Hanno un alto valore simbolico e sostanziale gli insistenti richiami del Presidente della Repubblica, supremo garante della Costituzione, che negli ultimi mesi è intervenuto una diecina di volte per riaffermare il valore fondante dell’articolo 21 quale baluardo della democrazia rappresentativa, in difesa dei giornalisti e delle diverse opinioni che veicolano.

La precarizzazione del lavoro giornalistico indebolisce l’intero settore dell’informazione: a fronte di 15.000 giornalisti dipendenti, nel 2017 sono state erogate dall’Inpgi 7.000 prestazioni di ammortizzazione sociale. Inoltre sono ben cinquantamila i lavoratori autonomi che oggi rappresentano la maggior parte dei colleghi che lavorano come COCOCO, partite IVA, free lance, quasi sempre sottopagati. E’ necessario ottenere la cancellazione delle infinite tipologie contrattuali che dal pacchetto Treu al Jobs Act che hanno reso il mondo del lavoro sempre più precario, anche per i giornalisti.

Il congresso di Levico rilancerà il confronto unitario con il legislatore per una nuova normativa sulle risorse del sistema informativo nel suo insieme; l’istituzione di tetti alle concentrazioni proprietarie e di fatturato, tema molto sentito anche in Trentino Alto Adige, e che ridefinisca l’intervento pubblico di sostegno al pluralismo.

Urgente e non più rinviabile è liberare la Rai Servizio Pubblico dal controllo dei partiti e dei governi, Arrivare, attraverso l’azione coordinata degli enti di categoria, a una nuova definizione di giornalismo e di giornalista, che abbia valore di legge e che contempli la via universitaria quale canale prioritario di accesso alla professione.

Occorrerà riprendere il confronto con la Fieg per un rinnovo contrattuale davvero al passo coi tempi,  contratto che ponga al centro la lotta alle diseguaglianze e l’inclusione sociale. Dopo il contratto con Aeranti Corallo e  quello con Uspi, il percorso va approfondito a partire dalle varie declinazioni del digitale in tutti i settori, per le quali vanno pensate apposite figure e regole contrattuali. Va anche definito un nuovo contratto tipo che sia alla base del vero lavoro autonomo.

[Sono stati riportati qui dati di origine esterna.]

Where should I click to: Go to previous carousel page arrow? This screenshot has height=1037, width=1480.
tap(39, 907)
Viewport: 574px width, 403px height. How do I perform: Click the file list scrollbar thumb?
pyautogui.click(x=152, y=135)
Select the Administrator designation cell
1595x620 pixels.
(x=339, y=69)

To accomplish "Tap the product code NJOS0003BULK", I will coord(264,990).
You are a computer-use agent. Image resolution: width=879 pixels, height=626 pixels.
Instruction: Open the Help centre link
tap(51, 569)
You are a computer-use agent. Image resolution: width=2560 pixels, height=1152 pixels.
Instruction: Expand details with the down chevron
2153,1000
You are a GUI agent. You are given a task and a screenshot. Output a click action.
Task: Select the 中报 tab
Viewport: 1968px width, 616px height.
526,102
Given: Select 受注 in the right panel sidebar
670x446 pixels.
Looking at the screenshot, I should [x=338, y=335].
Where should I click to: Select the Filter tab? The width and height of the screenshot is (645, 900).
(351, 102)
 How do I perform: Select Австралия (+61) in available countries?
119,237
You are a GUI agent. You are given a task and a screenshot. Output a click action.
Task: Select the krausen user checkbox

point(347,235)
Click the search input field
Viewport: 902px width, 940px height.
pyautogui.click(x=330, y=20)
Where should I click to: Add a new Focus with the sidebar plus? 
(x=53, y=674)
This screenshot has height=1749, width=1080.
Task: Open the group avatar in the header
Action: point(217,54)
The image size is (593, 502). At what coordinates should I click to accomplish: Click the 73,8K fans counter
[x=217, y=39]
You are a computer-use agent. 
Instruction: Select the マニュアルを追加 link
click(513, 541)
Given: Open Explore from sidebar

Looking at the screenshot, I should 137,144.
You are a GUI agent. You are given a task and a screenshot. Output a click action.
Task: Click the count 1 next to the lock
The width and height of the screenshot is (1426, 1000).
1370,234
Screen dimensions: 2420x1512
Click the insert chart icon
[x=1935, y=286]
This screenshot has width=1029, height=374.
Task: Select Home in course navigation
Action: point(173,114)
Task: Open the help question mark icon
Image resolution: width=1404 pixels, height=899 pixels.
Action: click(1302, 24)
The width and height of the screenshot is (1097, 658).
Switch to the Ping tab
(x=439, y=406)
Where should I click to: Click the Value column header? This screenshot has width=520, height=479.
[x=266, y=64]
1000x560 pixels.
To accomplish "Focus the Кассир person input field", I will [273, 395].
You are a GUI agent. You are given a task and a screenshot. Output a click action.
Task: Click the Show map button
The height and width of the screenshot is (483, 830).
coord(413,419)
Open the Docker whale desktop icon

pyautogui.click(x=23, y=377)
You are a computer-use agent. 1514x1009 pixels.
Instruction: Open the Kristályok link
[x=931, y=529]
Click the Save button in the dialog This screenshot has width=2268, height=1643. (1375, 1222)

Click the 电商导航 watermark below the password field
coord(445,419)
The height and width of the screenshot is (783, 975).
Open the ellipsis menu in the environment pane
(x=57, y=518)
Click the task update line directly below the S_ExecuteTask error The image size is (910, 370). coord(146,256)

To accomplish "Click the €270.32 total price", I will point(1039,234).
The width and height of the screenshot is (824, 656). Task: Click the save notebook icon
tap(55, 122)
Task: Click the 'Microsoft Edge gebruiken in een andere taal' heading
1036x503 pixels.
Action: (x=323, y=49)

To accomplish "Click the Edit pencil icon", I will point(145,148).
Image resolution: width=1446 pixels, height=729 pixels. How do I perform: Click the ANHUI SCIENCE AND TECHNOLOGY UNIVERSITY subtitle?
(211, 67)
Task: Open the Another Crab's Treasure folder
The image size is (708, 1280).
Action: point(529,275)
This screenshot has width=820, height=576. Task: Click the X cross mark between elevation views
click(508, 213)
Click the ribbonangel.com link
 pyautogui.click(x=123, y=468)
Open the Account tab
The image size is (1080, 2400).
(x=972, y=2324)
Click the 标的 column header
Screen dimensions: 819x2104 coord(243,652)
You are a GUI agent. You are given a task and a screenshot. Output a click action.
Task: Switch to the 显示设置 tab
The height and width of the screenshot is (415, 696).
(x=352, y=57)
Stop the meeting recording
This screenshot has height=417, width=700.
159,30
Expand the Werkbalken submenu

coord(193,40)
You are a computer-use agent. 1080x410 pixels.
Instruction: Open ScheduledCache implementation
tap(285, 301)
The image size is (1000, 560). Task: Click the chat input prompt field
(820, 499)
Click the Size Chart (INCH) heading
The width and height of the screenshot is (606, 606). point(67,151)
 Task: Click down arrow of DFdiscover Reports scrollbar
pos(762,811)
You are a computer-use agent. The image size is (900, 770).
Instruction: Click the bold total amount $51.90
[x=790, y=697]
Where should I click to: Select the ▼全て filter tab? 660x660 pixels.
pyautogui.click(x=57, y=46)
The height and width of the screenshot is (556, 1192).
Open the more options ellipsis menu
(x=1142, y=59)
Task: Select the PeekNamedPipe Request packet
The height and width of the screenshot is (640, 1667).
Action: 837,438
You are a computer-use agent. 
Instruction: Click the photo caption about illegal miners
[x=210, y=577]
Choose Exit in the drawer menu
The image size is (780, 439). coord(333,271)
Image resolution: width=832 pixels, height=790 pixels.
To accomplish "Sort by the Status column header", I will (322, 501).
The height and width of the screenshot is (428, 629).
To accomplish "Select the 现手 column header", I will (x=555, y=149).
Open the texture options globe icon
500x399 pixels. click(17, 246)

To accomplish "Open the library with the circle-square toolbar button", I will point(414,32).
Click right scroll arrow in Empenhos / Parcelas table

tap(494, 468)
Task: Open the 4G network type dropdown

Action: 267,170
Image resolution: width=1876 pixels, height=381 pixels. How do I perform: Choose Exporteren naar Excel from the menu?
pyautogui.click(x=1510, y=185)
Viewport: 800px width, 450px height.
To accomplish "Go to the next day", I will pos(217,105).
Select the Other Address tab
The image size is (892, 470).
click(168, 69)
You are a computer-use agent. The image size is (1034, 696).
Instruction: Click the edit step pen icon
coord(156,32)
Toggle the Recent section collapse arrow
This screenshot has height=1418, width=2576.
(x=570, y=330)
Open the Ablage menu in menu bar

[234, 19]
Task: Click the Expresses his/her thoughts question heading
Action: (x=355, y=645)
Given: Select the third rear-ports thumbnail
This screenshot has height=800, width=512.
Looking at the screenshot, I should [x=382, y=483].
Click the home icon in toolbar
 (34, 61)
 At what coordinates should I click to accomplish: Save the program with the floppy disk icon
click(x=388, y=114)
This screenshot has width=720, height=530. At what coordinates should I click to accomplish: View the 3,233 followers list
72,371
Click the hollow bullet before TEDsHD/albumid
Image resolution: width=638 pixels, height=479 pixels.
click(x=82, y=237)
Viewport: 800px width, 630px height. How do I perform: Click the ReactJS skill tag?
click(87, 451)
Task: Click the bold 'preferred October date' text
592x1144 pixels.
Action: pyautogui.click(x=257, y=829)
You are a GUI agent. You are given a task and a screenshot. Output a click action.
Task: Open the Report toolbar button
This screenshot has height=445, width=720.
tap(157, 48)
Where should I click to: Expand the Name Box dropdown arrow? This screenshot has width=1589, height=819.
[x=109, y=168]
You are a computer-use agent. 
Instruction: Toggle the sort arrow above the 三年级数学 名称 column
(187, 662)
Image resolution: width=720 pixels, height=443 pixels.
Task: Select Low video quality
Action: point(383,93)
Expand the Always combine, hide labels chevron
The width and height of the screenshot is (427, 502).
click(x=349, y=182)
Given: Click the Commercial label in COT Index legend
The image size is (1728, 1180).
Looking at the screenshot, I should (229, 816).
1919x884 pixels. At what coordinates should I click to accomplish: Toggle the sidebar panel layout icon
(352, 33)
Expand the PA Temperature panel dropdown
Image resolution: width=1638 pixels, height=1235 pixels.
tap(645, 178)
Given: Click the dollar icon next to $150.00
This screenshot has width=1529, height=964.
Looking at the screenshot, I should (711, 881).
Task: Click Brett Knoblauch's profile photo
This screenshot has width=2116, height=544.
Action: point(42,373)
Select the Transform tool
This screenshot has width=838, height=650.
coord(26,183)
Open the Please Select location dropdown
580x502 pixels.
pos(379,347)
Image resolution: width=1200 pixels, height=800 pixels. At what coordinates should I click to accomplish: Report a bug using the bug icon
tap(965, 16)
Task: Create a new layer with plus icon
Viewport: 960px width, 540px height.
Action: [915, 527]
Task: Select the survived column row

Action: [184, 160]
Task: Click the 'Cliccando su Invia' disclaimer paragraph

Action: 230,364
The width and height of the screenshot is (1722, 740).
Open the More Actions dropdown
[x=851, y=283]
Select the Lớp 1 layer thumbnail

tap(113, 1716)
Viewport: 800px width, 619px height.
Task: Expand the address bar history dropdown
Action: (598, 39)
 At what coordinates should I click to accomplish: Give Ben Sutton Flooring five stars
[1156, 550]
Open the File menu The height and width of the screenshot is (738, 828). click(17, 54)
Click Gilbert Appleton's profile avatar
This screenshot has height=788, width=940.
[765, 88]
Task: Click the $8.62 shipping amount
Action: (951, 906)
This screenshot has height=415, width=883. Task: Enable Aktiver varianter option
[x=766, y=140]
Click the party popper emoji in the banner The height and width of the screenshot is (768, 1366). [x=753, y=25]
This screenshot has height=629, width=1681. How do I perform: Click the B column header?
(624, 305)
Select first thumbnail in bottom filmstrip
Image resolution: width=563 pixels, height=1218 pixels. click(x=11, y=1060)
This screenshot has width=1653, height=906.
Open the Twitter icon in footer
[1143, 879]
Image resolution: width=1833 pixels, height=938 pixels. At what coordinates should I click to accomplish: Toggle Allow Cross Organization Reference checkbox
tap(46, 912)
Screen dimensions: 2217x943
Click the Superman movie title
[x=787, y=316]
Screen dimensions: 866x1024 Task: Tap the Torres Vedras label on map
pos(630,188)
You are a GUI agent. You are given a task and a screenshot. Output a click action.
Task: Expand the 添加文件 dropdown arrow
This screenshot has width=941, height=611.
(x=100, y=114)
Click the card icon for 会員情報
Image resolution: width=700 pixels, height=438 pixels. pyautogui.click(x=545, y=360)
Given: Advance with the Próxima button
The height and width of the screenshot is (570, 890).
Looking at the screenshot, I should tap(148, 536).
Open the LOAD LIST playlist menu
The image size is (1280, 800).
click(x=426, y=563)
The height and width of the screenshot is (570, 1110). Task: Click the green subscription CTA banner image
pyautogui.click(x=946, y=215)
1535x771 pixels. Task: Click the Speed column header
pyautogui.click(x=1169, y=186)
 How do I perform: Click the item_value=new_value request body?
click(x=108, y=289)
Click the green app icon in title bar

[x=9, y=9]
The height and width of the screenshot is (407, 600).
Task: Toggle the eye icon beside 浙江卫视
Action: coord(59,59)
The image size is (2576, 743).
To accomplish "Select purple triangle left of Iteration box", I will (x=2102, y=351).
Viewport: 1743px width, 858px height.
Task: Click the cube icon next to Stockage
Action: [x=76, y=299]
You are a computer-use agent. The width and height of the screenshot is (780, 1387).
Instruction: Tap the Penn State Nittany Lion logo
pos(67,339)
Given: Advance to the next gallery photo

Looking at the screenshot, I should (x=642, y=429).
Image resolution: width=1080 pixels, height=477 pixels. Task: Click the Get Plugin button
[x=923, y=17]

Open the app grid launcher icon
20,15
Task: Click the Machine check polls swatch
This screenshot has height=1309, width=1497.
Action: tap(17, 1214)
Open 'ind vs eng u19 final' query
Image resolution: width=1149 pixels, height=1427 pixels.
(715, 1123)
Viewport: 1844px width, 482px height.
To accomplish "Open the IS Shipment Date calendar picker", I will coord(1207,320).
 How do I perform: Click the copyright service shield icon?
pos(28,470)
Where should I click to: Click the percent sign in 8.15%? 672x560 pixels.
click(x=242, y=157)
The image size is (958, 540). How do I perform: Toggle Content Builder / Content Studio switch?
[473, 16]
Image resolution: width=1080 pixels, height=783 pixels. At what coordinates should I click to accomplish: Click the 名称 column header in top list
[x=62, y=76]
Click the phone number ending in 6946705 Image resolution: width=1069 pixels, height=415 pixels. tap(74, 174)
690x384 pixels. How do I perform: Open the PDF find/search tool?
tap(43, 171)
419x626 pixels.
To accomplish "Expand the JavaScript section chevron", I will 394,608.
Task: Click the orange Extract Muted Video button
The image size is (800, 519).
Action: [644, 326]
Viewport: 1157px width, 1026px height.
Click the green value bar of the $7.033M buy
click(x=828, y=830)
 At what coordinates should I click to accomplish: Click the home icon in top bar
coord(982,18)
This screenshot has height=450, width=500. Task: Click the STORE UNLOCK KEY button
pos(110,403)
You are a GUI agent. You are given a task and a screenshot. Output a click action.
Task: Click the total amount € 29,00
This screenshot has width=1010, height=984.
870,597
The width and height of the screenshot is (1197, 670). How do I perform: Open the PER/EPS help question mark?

Superare lo stallo sull’equo compenso, riunificando il percorso della legge di settore con quella generale per le professioni e la norma sui compensi delle pubbliche amministrazioni.

Si deve pensare ad una nuova normativa che riconosca le particolarità del lavoro giornalistico nella pubblica amministrazione e che, contemporaneamente, costituisca una solida base economica e giuridica per i colleghi, tenendo fermo il valore del contratto di lavoro giornalistico FNSI-FIEG come approdo di trattative che non potranno essere smontate unilateralmente dalle amministrazioni firmatarie. Ma nel frattempo, per assicurare dignità ed equità del lavoro giornalistico ai colleghi già assunti, è necessario dare corso alle attuali previsioni della legge 150 e proseguire il confronto con Aran per la costruzione di un profilo professionale che risponda davvero alle esigenze del giornalismo della pubblica amministrazione.

Da questo punto di vista il Trentino potrebbe essere apripista con una normativa pilota che potrebbe essere anticipatrice di quella nazionale, come lo fu nel 1983 l’istituzione dell’Agenzia del Lavoro, poi adottata nel resto d’Italia.